An underlying mechanism of bovine mastitis: PGE2 regulates Staphylococcus aureus-induced inflammatory response through TLR2, TLR4, and NLRP3 in macrophages

Staphylococcus aureus (S. aureus) evades the immune system by altering macrophage functions, including immune regulation and phagocytosis, leading to the development of bovine mastitis. Therefore, this study analyzed bovine mastitis's internal pathogenic mechanism from both the host and pathogen perspectives, using prostaglandin E2 (PGE2) as a bridge.
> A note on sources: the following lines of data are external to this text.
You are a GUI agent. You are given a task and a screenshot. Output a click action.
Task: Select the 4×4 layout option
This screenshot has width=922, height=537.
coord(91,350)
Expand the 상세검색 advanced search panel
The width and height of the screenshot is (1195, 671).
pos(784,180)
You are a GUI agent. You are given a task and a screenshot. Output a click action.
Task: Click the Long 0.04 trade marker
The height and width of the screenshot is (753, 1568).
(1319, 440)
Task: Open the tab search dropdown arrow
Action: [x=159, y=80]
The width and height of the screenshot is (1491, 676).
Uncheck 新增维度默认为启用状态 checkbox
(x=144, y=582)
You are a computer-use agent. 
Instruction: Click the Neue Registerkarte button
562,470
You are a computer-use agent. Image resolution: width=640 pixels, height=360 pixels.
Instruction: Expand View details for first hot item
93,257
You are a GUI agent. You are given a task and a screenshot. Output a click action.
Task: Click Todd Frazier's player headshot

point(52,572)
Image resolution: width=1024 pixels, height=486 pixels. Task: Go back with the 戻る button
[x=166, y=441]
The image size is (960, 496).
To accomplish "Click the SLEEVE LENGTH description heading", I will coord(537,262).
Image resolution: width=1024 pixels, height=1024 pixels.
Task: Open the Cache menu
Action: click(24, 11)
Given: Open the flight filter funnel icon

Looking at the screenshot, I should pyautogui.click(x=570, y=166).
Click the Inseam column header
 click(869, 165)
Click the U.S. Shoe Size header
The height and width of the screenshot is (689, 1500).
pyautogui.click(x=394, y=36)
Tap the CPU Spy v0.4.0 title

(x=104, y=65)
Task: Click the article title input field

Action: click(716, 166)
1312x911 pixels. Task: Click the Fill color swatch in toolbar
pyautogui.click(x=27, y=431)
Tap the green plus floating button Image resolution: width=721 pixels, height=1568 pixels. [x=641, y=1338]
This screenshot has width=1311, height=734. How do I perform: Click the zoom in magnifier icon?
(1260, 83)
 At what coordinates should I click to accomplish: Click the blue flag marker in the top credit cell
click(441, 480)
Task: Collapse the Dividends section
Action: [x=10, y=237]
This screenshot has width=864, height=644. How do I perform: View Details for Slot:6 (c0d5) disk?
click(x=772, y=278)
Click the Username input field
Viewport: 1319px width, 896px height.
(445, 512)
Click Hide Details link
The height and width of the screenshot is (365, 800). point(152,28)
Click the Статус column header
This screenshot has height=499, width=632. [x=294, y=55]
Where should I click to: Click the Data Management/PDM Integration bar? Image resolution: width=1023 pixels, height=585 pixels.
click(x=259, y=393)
The results showed that during bovine mastitis, the macrophages are recruited into the mammary gland, accompanied by a significant upregulation of inflammatory mediators in the mammary tissue. Furthermore, S. aureus lipoproteins could increase the inflammatory response by mediating MAPKs and NF-κB signaling pathway activation through TLR2, TLR4, and NLRP3, leading to the secretion of inflammatory mediators, including PGE2, in bovine bone marrow-derived macrophages (bBMMs). The bBMMs were treated with TLR2, TLR4, and NLRP3 inhibitors, which can decrease the expression of COX-2 and mPGES-1, further regulating PGE2 synthesis and secretion in S. aureus infection. In addition to TLR2, TLR4, and NLRP3 affecting PGE2 synthesis and secretion, inhibitors of COX-2 and mPGES-1 can regulate the expression of TLR2 and NLRP3 and the activation of MAPKs and NF-κB signaling pathways in S. aureus-infected bBMMs. Moreover, excess PGE2 treatment can regulate TLR2-, TLR4-, and NLRP3-mediated inflammatory responses and the phagocytosis of macrophages in S. aureus-infected bBMMs. Altogether, during S. aureus infection, TLR2, TLR4, NLRP3, and S. aureus lipoproteins play essential roles in PGE2 synthesis and secretion. Meanwhile, there is cross-talk between TLR2, TLR4, NLRP3, and PGE2 during S. aureus infection. Moreover, PGE2 can regulate macrophage phagocytosis, notably involving S. aureus lipoproteins in this process.